I also recommend the warm white for your pupose. In any case, you can depend on adjusting the resistor to get your levels set, but some you do by engineering the location and baffling if you want variance as in Pullmans with compartments. I describe doing that, but glad to answer any questions.
A DC install is going to act differently than a DCC one. Not sure exactly how, but if you get stuck, there’s a good crew of folks over in the Elec. and DCC forum and we’ll figure it out for you.
Subway Trains of LION use blue-white lamps to simulate the florsecent lighting of such equipment. Older cars might use warm-white LEDs to simulate the incandescent lamps of that era.
But what on streamlinesr? The lights are usually turned off so that the pax can sleep. There are normally only some incandescent foot lamps throughout the coach. The big flourscent lamps would only be turned on the the terminals where there is a lot of hub bub and no sleeping.

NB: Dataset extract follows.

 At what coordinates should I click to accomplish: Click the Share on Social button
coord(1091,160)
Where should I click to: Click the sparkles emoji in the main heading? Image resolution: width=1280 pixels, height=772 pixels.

As for the rectifier : DC or DCC is no matter, you need a full wave bridge rectifier to control your power. The AC connectors to to the tracks and the DC outputs go to your lighting bus.
LION is looking at 1 Farad capacitors to keep the lamps lit while the train is stopped in the station. Since these Super Caps are 2.5 volts, LION will have to wire five of them in series to give them a 10 volt capacity. If I need more than 1 Farad to keep the lights on a second bank of 5 caps will be added.
There are 4.7 Farad caps but putting five of those in series may be more than the little 50’ subway cars can handle.
To model a car with incandescent lights, the best results are had by using miniature incandescent lamps. If you are dead set on using LED’s, a warm white LED is best. If you are modeling a car with flourescent lighting the blue white LEDs look pretty good. A 470 ufd capacitor is way too small to surpress flicker. You need 0.47 Farad or better. You can get them from All electronics. I did this once and it kept the lights on for 20 seconds after track power was removed.
The simpliest rig, 12 volt incandescent bulbs, which work fine for either polarity, and a DC layout, just wire the bulbs to the wheels and you are good to go.
LED’s are polarized. Give 'em juice the right way round and they light up. Give 'em juice the wrong way and they pop. So a LED installation needs a rectifier. Radio Shack sells 'em. Any full wave bridge rectifier made will easily handle a model railroad car. LEDs need a current limiter to hold their current down to 10 mA. A 1000 ohm resistor is just right.
You can keep the brightness steady with a voltage regulator. All electronics has these too. A 5 volt regulator is about right. The regulator will take in rectified track power which varies from zero to 12 volts, and output a steady 5 volts as long as track power is above 6 volts. With 5 volt power to the LEDs try a 120 ohm current limiting resistor.
Note to Lion. You can get 5 volt supercaps. I would put in one 5 volt super cap, and use a 5 volt regulator to keep it happy. Then run the car lights on 5 volts. On the other hand if you have 48 wheel pickup, why do you need a cap at all?